Part 2, Chapters 26-30 Analysis

In these chapters, decisions are made by members of the Kurc family that mean life or death for them. The themes of survival and family desperately intertwine for many of the Kurcs. Genek decides he must do whatever it takes to ensure that his family is provided for, so he goes to enlist in the Polish Corps. In doing this, he hopes to make up for his previous careless decision on the questionnaire that landed them in the Siberian labor camp: “If anything, it’s a chance for redemption—to make right the poor decision that had cost him and Herta a year of their lives” (184). When Genek learns that Jews are not being accepted in the Corps, he decides that he must lie to the Polish recruiting officer and say that he is a Catholic.

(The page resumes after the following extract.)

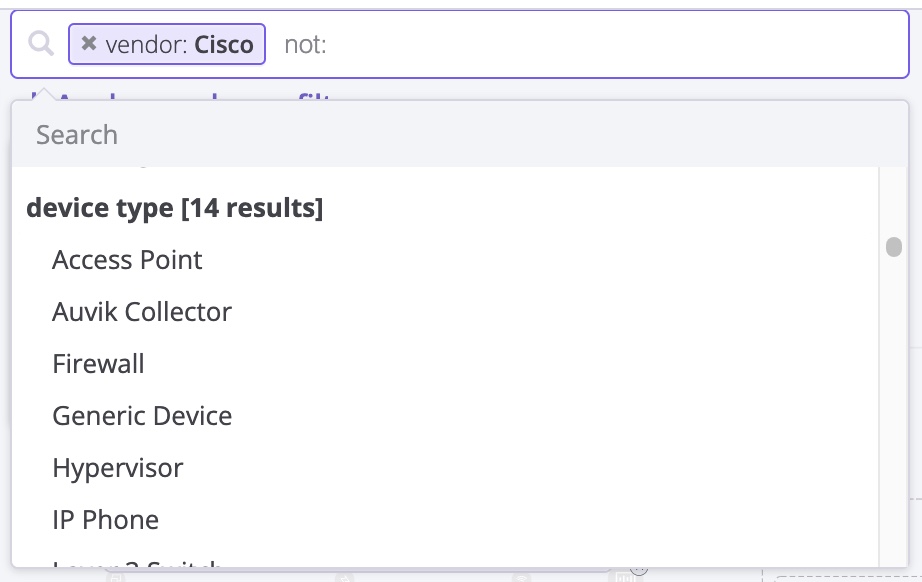Click the partially hidden circular icon below list
Image resolution: width=922 pixels, height=582 pixels.
coord(639,570)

In one of the most poignant scenes in the book, Mila finds she and a group of Jews have been deceived: Instead of being allowed to emigrate to America, they are forced to dig their own graves. Mila cannot show her little daughter how dire their situation is: “Felicia stares up at her mother with tear-filled eyes, and Mila bites the insides of her cheeks to keep from unraveling. She mustn’t cry, not now, not in front of her daughter” (194). When she sees the opportunity, Mila decides to try and save her child by having her pretend to belong to another woman, whom the German officer has spared. It goes against her every instinct to send Felicia running away from her, but she decides there is no choice: “She opens her mouth, all the parts of her that are a mother clawing at her throat, begging her to change her mind. But she can’t. There is no other plan. This is all she has” (201). At the last moment, Mila also decides to try and save herself so that her daughter will not have to watch her mother’s murder. These instantaneous decisions made by Mila show incredible strength and courage, borne of her love for her child.

Jakob is devastated that the loss of Anna has utterly destroyed his beloved Bella. When he receives a letter from Bella telling him that she missed him and wanted him there at the factory with her, Jakob made the decision to do whatever he had to do to make that happen: “Jakob knew when he read those words—I miss you—that he would find a way to be with her” (196). Although it might have cost him his job in Radom or even his life, Jakob left for the factory. Bella also makes a bold decision, offering her foreman a bribe to accept Jakob and give him a position in the factory. This was a risk to her own position, in an environment in which having a job meant the difference between living and starving to death. Jakob and Bella both decide to risk their relative safety to be together.

Although his decisions are currently not a matter of life and death, Addy also makes a decision to suppress his worries about how he will make his way in this new country. He also chooses to suppress his feelings about what is happening to his family so that he may enjoy and share in Eliska’s happiness: “Tomorrow, he can worry about a job, an apartment, about his family, and how he will go about trying to track them down now that he has made it, finally, to a city […] where he hopes he will be allowed to stay, indefinitely” (178).